Workers at Louisville-area Zappos warehouses have filed suit in federal court seeking pay for time spent filing through anti-theft screenings - sometimes for a half hour or more - after their shifts end.
The lawsuit aims to get class-action status to cover all Kentucky employees of Zappos and its parent company, Amazon, for the past five years. Employees have had to spend at least 10 minutes off the clock and on occasion 30 minutes or more each day going through metal detectors and searches before they leave, the lawsuit claims. The defendants do not request a specific amount of money, said the Louisville Courier Journal.
Similar complaints against Amazon were upheld in a recent decision involving a Nevada Amazon warehouse by the 9th U.S. Circuit Court of Appeals. Screening workers as they leave work to prevent theft is a common practice in the warehousing and logistics industry, a huge sector of Louisville’s economy.
Tina and Aaron Vance, a mother and son, filed the lawsuit Aug. 1 in U.S. District Court in Louisville and were quickly joined by three other Zappos workers.

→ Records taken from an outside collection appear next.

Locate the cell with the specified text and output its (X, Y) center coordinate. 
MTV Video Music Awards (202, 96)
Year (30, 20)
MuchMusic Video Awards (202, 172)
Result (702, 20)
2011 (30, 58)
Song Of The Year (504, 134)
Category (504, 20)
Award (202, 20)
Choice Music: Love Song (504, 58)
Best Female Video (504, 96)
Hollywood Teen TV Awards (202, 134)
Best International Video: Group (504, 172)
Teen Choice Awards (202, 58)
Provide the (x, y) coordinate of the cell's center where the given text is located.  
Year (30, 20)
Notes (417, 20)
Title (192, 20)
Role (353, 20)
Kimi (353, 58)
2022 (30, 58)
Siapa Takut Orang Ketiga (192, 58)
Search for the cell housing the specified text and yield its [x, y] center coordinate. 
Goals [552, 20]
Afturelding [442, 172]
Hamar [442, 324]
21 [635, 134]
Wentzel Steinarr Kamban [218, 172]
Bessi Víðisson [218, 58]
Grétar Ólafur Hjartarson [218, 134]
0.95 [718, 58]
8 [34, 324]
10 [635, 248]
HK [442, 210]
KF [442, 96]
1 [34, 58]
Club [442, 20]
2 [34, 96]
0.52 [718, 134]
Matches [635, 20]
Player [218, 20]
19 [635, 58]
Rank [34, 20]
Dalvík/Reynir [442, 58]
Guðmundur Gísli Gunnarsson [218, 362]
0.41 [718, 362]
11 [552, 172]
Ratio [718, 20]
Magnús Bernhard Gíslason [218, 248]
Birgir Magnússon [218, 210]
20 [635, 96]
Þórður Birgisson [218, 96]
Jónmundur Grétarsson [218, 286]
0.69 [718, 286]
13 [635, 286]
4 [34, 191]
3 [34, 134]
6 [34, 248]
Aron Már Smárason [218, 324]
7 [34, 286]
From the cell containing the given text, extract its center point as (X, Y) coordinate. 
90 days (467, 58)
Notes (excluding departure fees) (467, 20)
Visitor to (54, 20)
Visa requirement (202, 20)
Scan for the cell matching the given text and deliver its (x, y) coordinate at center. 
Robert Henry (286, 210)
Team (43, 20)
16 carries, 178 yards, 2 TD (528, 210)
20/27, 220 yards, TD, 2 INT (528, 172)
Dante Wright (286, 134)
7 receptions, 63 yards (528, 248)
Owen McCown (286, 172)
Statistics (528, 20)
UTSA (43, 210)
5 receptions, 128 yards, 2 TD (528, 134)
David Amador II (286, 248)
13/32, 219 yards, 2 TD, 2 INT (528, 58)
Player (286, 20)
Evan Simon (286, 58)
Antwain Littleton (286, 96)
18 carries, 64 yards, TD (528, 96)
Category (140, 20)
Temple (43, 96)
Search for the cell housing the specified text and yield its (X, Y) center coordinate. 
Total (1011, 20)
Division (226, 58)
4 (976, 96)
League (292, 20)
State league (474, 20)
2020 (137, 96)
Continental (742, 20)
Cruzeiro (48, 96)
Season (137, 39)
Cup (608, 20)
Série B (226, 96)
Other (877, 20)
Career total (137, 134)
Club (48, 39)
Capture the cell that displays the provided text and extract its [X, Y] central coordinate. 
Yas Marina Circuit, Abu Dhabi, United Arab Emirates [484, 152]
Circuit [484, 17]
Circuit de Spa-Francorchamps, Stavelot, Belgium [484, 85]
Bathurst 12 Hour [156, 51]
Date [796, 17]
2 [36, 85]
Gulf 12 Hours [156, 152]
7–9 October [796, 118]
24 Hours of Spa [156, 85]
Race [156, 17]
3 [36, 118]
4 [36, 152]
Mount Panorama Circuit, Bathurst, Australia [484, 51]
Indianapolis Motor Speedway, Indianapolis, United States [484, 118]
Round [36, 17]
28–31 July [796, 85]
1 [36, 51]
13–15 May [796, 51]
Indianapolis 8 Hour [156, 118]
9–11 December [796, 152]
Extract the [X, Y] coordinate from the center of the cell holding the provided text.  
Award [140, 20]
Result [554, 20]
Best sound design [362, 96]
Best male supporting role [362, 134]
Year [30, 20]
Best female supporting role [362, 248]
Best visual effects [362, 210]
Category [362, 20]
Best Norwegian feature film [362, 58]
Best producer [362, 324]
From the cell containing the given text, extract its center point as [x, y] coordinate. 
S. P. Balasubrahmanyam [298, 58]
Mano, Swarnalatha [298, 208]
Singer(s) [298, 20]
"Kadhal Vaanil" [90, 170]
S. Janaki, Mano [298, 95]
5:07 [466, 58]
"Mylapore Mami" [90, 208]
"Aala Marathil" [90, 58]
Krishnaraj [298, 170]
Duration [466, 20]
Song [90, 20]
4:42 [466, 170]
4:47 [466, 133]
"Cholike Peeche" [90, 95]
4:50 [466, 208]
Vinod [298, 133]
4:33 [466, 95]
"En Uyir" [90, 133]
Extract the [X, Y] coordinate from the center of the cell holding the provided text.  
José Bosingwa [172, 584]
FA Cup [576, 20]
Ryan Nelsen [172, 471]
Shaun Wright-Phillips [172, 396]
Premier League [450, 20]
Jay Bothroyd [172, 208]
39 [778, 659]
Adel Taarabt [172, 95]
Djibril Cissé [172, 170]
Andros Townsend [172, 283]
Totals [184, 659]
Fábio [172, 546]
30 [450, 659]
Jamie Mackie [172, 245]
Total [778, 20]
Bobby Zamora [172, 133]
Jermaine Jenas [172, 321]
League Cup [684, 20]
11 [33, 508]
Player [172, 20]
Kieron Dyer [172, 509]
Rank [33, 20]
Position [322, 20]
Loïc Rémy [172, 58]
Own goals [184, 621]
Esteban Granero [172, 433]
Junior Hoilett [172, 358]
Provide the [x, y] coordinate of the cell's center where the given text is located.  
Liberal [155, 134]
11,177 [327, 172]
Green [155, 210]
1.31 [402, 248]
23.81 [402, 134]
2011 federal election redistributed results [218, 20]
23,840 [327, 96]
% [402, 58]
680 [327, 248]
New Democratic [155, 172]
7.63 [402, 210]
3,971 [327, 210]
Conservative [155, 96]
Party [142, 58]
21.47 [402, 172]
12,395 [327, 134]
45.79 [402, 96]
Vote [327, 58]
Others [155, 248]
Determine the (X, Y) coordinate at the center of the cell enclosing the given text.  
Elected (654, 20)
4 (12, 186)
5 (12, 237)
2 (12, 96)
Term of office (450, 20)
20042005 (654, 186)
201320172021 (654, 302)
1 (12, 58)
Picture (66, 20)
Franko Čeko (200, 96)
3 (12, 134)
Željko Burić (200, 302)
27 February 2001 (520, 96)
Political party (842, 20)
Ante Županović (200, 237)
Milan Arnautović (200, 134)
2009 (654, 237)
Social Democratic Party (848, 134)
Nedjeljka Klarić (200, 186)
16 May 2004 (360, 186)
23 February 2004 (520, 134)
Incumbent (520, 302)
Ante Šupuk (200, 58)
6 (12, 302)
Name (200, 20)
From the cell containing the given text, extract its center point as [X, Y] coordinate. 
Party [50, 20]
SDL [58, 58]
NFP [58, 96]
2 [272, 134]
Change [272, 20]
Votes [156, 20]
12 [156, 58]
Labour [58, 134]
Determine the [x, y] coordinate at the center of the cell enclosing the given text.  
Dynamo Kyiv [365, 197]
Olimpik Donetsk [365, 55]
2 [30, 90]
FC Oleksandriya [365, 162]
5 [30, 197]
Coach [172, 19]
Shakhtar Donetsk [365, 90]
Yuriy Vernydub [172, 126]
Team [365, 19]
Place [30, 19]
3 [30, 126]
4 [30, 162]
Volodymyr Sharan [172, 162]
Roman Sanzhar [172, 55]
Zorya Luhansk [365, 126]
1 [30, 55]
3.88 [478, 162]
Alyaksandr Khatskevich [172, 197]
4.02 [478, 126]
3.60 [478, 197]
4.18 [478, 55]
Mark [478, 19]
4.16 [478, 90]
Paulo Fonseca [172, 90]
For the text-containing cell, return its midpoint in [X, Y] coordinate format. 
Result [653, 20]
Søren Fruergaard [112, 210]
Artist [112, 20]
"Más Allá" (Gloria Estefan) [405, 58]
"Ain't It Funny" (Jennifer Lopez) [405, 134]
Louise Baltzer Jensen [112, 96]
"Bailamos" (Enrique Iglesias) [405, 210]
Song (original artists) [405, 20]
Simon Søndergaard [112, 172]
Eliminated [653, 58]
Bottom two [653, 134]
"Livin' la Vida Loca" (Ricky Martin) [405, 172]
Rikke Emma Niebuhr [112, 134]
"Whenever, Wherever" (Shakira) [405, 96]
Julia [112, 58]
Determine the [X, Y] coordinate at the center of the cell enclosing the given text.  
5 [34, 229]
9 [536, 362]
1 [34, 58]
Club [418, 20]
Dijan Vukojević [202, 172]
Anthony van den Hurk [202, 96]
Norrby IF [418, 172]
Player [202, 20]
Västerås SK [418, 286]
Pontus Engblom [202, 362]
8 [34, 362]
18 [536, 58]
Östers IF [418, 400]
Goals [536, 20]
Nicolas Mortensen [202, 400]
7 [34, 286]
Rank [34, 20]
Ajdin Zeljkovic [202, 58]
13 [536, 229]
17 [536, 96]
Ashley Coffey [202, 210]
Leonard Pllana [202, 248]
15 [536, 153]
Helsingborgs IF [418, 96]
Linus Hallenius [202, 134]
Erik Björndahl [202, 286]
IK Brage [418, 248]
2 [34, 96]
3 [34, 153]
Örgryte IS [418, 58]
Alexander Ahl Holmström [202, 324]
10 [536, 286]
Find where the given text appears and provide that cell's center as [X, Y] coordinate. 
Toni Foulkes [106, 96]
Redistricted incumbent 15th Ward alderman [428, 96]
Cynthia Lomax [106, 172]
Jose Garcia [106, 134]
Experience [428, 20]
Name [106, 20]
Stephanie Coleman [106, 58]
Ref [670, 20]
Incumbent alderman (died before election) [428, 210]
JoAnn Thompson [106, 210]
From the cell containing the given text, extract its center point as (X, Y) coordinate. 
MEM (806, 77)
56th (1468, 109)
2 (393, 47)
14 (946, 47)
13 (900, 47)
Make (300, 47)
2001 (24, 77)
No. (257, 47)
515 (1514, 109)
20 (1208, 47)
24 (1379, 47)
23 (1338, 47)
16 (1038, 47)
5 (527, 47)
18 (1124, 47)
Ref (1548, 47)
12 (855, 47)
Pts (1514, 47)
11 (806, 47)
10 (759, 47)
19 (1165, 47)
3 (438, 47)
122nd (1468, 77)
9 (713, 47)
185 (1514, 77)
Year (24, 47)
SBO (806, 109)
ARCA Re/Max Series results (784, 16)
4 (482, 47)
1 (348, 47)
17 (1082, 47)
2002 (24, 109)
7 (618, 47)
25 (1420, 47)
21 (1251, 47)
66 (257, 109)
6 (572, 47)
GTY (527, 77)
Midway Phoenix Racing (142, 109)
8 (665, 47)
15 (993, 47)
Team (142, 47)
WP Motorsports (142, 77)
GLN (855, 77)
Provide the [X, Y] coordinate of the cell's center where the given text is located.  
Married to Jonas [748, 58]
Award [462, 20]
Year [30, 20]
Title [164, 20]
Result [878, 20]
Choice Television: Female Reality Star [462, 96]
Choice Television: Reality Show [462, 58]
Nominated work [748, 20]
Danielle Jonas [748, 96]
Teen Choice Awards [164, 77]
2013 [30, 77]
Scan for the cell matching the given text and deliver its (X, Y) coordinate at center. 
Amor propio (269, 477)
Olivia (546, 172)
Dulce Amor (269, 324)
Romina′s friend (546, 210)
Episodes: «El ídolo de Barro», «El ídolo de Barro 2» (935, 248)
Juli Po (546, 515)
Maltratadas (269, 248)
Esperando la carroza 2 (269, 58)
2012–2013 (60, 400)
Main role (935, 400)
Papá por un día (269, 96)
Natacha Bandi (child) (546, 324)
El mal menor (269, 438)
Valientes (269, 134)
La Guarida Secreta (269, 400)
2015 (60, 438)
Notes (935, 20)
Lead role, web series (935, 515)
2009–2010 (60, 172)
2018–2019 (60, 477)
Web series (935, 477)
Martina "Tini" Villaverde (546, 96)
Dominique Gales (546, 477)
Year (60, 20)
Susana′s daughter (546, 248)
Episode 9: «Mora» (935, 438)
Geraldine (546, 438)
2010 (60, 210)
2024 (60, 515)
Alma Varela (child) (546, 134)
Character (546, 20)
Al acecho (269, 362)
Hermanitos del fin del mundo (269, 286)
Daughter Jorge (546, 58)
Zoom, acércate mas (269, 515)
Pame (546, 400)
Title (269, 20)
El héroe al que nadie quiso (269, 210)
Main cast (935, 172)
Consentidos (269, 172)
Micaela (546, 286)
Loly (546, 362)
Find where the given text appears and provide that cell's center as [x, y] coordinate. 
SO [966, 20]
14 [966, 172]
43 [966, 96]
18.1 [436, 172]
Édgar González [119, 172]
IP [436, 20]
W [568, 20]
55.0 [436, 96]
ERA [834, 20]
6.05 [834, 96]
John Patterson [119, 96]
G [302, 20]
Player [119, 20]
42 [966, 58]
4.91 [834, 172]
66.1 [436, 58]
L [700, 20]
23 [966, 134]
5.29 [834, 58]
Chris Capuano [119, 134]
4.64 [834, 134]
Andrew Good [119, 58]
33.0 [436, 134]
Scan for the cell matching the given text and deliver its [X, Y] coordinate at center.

The Vances recently worked as hourly employees at Zappos in Bullitt County, where they were required “to proceed through a lengthy anti-theft security screening operation after clocking out at the end of their work shifts,” the said the Louisville Courier Journal said, adding, “This mandatory, post-shift security screening operation entails waiting in line, walking through a metal detector, periodically being inspected with metal detecting wands, and having bags and personal items searched by security guards.”
All plaintiffs seek to be paid wages, overtime pay if applicable, damages and lawyer fees. The lawsuit seeks class action status “for all Amazon workers,” said the Louisville Courier Journal.
Zappos reportedly pays $9 per hour to start and offers free lunches and vending machine snacks, according to the Louisville Courier Journal.
“If the metal detector’s alarm sounds and the employee cannot identify what is causing the alarm to sound, a security guard then searches the employee using a metal detecting wand,” the complaint added. “This mandatory post-shift, theft-prevention security screening routinely takes at least 10 minutes to complete, but with delays can last as much as 30 minutes or longer.”
Failing to pay workers for anti-theft checks required as a condition of their job violates the federal Fair Labor Standards Act and state laws that require “that covered employees by compensated for every hour worked in a workweek,” said the Louisville Courier Journal.